◆ **Exercise aim**
Retype character for character the lines of the records below, starting at the line that contains "The image size is (636, 579)." and ending at the line that contains "Looking at the screenshot, I should coord(126,413).".

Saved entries
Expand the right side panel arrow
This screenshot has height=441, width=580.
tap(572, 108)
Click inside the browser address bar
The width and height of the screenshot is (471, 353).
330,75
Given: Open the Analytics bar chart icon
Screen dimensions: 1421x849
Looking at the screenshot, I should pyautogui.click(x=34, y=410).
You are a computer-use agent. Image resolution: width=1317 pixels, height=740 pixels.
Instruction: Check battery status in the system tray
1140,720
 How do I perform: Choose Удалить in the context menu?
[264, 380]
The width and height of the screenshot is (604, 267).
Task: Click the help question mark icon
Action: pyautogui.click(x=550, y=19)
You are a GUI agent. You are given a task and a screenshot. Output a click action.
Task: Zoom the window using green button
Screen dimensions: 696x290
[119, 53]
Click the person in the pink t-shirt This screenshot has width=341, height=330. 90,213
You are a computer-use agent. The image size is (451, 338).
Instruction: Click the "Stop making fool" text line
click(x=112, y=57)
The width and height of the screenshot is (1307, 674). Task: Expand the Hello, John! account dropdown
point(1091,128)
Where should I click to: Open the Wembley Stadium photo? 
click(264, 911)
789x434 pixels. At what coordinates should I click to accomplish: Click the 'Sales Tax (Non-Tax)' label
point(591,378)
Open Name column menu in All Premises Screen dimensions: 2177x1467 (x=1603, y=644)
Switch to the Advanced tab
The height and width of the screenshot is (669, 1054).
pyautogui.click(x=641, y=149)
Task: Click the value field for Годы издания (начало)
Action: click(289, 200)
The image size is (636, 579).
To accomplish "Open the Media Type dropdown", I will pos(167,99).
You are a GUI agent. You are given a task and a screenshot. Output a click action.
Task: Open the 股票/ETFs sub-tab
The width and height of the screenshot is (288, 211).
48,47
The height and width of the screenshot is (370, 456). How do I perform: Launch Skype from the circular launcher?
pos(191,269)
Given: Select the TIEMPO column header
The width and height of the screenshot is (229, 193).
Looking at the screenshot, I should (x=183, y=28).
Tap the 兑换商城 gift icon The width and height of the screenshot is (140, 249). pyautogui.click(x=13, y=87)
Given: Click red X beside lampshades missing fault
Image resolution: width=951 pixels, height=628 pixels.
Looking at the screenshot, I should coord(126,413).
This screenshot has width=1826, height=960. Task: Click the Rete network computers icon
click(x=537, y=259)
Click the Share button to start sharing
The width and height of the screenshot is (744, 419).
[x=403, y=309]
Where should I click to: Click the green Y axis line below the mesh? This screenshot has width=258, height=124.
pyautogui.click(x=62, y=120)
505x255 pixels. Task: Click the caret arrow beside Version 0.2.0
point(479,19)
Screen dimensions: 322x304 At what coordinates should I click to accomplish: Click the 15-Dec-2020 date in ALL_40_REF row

◆ **Response for this exercise**
The image size is (636, 579).
To accomplish "Open the Media Type dropdown", I will pos(167,99).
You are a GUI agent. You are given a task and a screenshot. Output a click action.
Task: Open the 股票/ETFs sub-tab
The width and height of the screenshot is (288, 211).
48,47
The height and width of the screenshot is (370, 456). How do I perform: Launch Skype from the circular launcher?
pos(191,269)
Given: Select the TIEMPO column header
The width and height of the screenshot is (229, 193).
Looking at the screenshot, I should (x=183, y=28).
Tap the 兑换商城 gift icon The width and height of the screenshot is (140, 249). pyautogui.click(x=13, y=87)
Given: Click red X beside lampshades missing fault
Image resolution: width=951 pixels, height=628 pixels.
Looking at the screenshot, I should coord(126,413).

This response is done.